Narasi sejarah di atas hanya sebagian yang saya paparkan dari sekian banyak sepak terjang perempuan dalam segala bidang. Setidaknya marginalisasi terhadap perempuan tidak lagi tumbuh dan berkembang hanya gara-gara kepentingan politis tertentu untuk menjaga kelangsungan status quo atau dominasi laki-laki. Titik pandang disini perlu digaris bawahi bagi tiap kalangan guna dimengerti terhadap domain laki-laki dan perempuan.
Beberapa pekan lalu, saya dikagetkan dengan fenomena nahas yang menimpa perempuan. Mulai dari kekerasan dan pelecehan seksual dalam lingkungan kampus sampai merambat ke pemerkosaan oleh salah satu oknum penegak hukum yang berujung kematian (korban bunuh diri). Mari sama-sama kita cermati, bukankah terdakwa pada kasus ini didominasi oleh orang-orang “berpendidikan”? dan mengapa mereka masih melakukan tindakan amoral?
Berangkat dari sini, seyogianya rekonstruksi moral menjadi the main point khususnya dalam dunia pendidikan. Tidak hanya bergerak pada sektor kecerdesan intelektual, tetapi juga tak kalah penting memerhatikan kecerdasan interpersonal guna kesalehan sosial.
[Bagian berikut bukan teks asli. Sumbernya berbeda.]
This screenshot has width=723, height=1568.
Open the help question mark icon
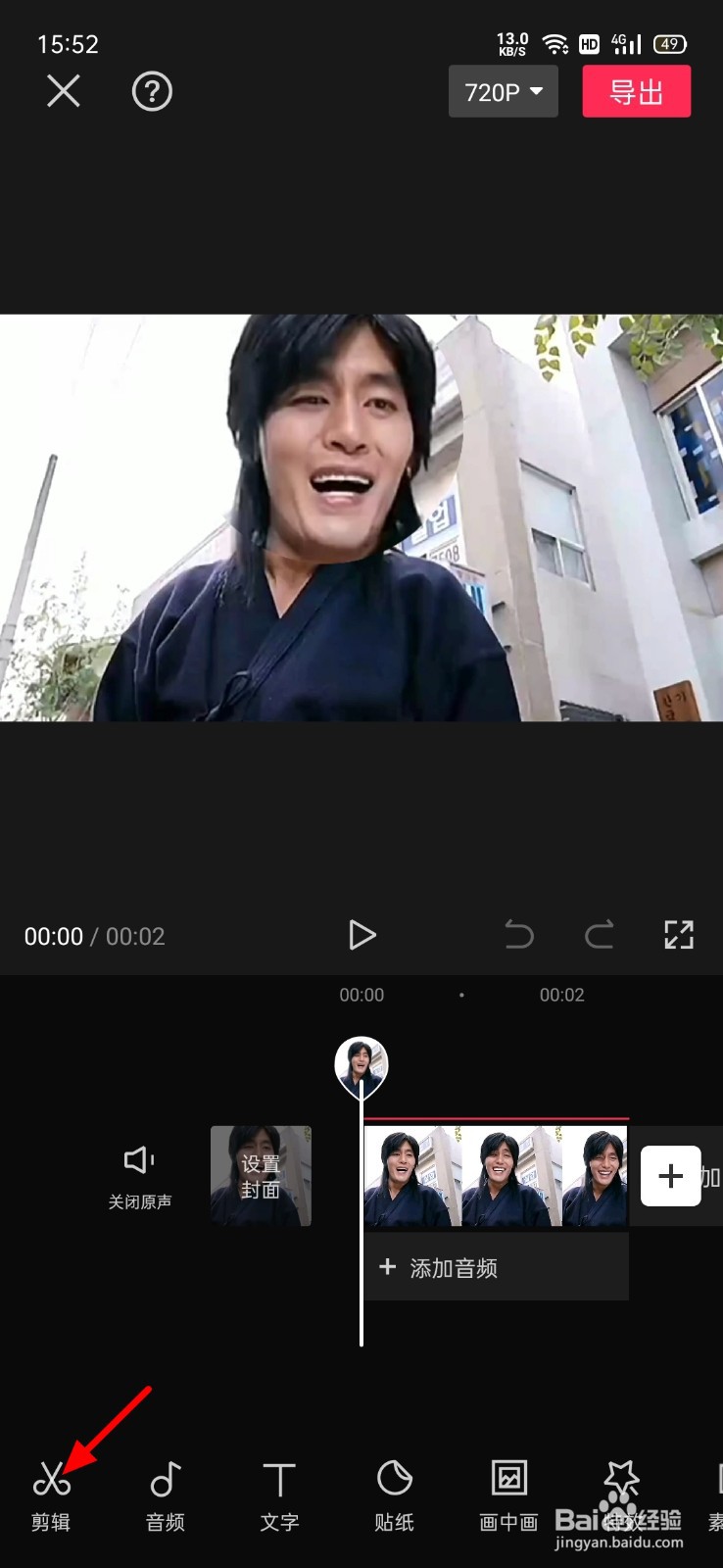(x=151, y=91)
Bagi saya, konteks saleh disini tidak hanya dimaknai sebagai orang yang pandai berdakwah, tapi lebih dari itu, ia bisa memuliakan sosok perempuan. Karena sangat jelas, Nabi Muhammad pun memberikan kedudukan prestesius terhadap perempuan.
Seperti dalam sebuah hadis Riwayat Abu Hurairah yang mengisahkan sosok laki-laki datang kepada Rasul dengan sebuah pertanyaan, “siapa orang yang paling berhak mendapat perlakuan baik?” Rasul menjawab “Ibumu” sampai tiga kali, dan baru kemudian “ayahmu”. Di hadis lain, Rasul juga pernah bersabda bahwa surga berada di bawah telapak kaki Ibu. Saya tidak perlu memberi simpulan terhadap esensi hadis ini. Karena saya sendiri adalah laki-laki yang lahir dari rahim perempuan. Sehingga hal ini mengantarkan saya pribadi kepada tesis bahwa perempuan sebagai rahim dari sebuah peradaban. Dan semestinya yang melahirkan peradaban tidak berhak untuk dilecehkan!